FILENAME = "../../Datasets/IDX - Financial Statements/AALI/FinancialStatement-2021-II-AALI.xlsx"
fin_pos = pd.read_excel(FILENAME, sheet_name='1210000', index_col=0)
header = []
content = []
fin_dict = {}

for i in range(len(fin_pos)):
    key = fin_pos['Unnamed: 3'][i]
    val = fin_pos['Unnamed: 1'][i]
    # The val need to be encapsulated inside a list
    fin_dict[key] = [val]

df = pd.DataFrame(fin_dict)
df.columns.values[0] = 'date_of_report'

df_trim = df[[
        'date_of_report', 'Total current assets', 'Total non-current assets', 'Total assets',
        'Total current liabilities', 'Total non-current liabilities', 'Total liabilities',
        'Total equity', 'Total liabilities and equity',
]]

CSV_FILE = './company_financial_position.csv'

read_csv = pd.read_csv(CSV_FILE)
df_trim['date_of_report'][0]

'30 June 2021'

# Using `pandas` Library
Before export it to `.csv`, we need to convert the data into `pandas` `DataFrame` format.

In [None]:
import pandas as pd
import csv
import os

FILENAME = "/content/drive/MyDrive/Program/Python/Data ML DL/Datasets/IDX - Financial Statements/AALI/FinancialStatement-2021-I-AALI.xlsx"
general_inf = pd.read_excel(FILENAME, sheet_name='1000000', index_col=0)
general_inf_header = []
general_inf_content = []
general_inf_dict = {}

for i in range(len(general_inf)):
    key = general_inf['Unnamed: 2'][i]
    val = general_inf['Unnamed: 1'][i]
    # The val need to be encapsulated inside a list
    general_inf_dict[key] = [val]

df = pd.DataFrame(general_inf_dict)
CSV_FILE = '/content/drive/MyDrive/Program/Python/Data ML DL/Data Cleaning and Analyzing/IDX - Financial Statements Cleanup/company_general_information.csv'

if os.path.exists(CSV_FILE):
    res_csv = pd.read_csv(CSV_FILE)

    for j in range(len(res_csv)):
        # Use .iloc[] so the DataFrame can accept negative index
        if df['Entity code'][0] != res_csv['Entity code'].iloc[-1]:
            # mode='a' means to 'append', default was 'w' as in 'write'
            df.to_csv('company_general_information.csv', mode='a', header=False)
        elif df['Entity code'][0] != res_csv['Entity code'].iloc[j]:
            df.to_csv('company_general_information.csv', mode='a', header=False)
            break
        elif (
            df['Entity code'][0] == res_csv['Entity code'].iloc[j] and
            df['Current period start date'][0] != res_csv['Current period start date'].iloc[j]
        ):
            df.to_csv('company_general_information.csv', mode='a', header=False)
            break
else:
    df.to_csv('company_general_information.csv')

In [None]:
!cp company_general_information.csv "/content/drive/MyDrive/Program/Python/Data ML DL/Data Cleaning and Analyzing/IDX - Financial Statements Cleanup"

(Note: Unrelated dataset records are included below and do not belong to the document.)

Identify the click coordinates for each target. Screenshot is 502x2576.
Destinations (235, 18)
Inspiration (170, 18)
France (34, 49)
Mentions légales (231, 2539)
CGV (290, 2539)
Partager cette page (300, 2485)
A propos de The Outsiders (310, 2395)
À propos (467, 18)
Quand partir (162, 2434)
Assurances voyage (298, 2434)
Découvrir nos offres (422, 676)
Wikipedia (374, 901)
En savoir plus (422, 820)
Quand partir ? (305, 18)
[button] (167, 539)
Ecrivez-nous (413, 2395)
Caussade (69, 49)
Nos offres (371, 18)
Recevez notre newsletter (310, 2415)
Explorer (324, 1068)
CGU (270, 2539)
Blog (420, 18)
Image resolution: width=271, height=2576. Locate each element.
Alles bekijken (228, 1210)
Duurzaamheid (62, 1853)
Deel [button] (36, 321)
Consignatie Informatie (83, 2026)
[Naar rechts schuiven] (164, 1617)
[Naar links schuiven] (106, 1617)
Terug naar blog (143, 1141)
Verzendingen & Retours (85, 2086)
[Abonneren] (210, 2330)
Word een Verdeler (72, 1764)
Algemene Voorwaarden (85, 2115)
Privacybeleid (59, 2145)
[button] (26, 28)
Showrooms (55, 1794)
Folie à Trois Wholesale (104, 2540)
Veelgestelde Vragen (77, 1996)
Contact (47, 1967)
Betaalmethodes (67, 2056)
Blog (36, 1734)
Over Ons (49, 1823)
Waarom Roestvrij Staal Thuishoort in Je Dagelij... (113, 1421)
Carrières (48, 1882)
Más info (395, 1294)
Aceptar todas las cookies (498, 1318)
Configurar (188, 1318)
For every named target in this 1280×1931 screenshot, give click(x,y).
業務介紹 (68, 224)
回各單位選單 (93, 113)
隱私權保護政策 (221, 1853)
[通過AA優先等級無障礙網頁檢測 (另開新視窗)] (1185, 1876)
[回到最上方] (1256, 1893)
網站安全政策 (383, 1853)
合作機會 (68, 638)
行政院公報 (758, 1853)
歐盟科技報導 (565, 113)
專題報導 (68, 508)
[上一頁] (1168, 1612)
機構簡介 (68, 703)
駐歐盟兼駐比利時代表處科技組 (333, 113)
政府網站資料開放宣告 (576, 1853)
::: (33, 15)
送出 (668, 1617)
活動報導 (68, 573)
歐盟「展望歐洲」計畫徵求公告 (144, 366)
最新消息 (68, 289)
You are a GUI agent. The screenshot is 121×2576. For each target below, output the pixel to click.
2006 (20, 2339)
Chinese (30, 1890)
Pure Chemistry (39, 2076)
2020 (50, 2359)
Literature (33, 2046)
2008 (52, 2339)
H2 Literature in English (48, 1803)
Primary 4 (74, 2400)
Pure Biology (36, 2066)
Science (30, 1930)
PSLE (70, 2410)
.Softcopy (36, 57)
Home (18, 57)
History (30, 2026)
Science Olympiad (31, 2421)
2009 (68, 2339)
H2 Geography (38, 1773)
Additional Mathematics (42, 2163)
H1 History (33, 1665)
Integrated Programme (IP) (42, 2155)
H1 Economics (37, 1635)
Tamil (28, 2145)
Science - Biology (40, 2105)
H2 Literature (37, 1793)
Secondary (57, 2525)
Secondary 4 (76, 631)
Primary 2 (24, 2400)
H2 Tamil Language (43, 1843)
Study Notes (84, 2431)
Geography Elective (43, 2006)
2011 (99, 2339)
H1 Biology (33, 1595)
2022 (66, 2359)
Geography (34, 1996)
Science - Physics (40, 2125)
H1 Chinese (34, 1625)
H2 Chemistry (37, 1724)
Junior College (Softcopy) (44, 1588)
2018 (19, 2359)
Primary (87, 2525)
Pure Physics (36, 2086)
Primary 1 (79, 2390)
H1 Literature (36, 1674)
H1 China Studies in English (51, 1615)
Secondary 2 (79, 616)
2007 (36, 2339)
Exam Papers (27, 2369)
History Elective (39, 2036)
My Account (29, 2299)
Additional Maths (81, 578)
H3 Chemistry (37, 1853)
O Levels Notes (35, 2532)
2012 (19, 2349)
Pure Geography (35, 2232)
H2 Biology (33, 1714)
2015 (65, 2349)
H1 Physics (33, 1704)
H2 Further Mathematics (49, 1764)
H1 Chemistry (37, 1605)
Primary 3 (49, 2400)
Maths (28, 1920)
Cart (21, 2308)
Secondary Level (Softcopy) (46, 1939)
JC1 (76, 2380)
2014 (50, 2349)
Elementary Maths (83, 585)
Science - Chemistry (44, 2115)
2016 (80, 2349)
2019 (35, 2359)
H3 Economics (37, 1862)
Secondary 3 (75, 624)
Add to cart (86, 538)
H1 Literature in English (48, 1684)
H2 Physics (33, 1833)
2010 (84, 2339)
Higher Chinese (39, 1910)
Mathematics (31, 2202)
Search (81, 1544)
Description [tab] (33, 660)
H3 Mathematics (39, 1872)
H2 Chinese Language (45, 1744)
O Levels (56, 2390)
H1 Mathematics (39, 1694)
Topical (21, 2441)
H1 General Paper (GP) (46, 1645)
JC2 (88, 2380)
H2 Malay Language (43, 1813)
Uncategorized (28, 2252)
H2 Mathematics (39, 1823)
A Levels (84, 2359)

# Alternative Way To Do It
We're utilizing Python's standard libary `csv` here instead of `pandas`.

In [None]:
FILENAME = "/content/drive/MyDrive/Program/Python/Data ML DL/Datasets/IDX - Financial Statements/AALI/FinancialStatement-2021-I-AALI.xlsx"
general_inf = pd.read_excel(FILENAME, sheet_name='1000000')
general_inf_header = []
general_inf_content = []
general_inf_dict = {}

for i in range(len(general_inf)):
    general_inf_header.append(general_inf['Unnamed: 2'][i])
    general_inf_content.append(general_inf['Unnamed: 1'][i])

with open('text.csv', 'w') as f:
    writer = csv.writer(f)
    writer.writerow(general_inf_header)
    writer.writerow(general_inf_content)

In [None]:
!cp text.csv "/content/drive/MyDrive/Program/Python/Data ML DL/Data Cleaning and Analyzing/IDX - Financial Statements Cleanup"

In [None]:
general_inf_dict = {}

for i in range(len(general_inf)):
    key = general_inf['Unnamed: 2'][i]
    val = general_inf['Unnamed: 1'][i]
    # The val need to be encapsulated inside a list
    general_inf_dict[key] = [val]

df = pd.DataFrame(general_inf_dict)
df['Entity code'].iloc[-1]

'AALI'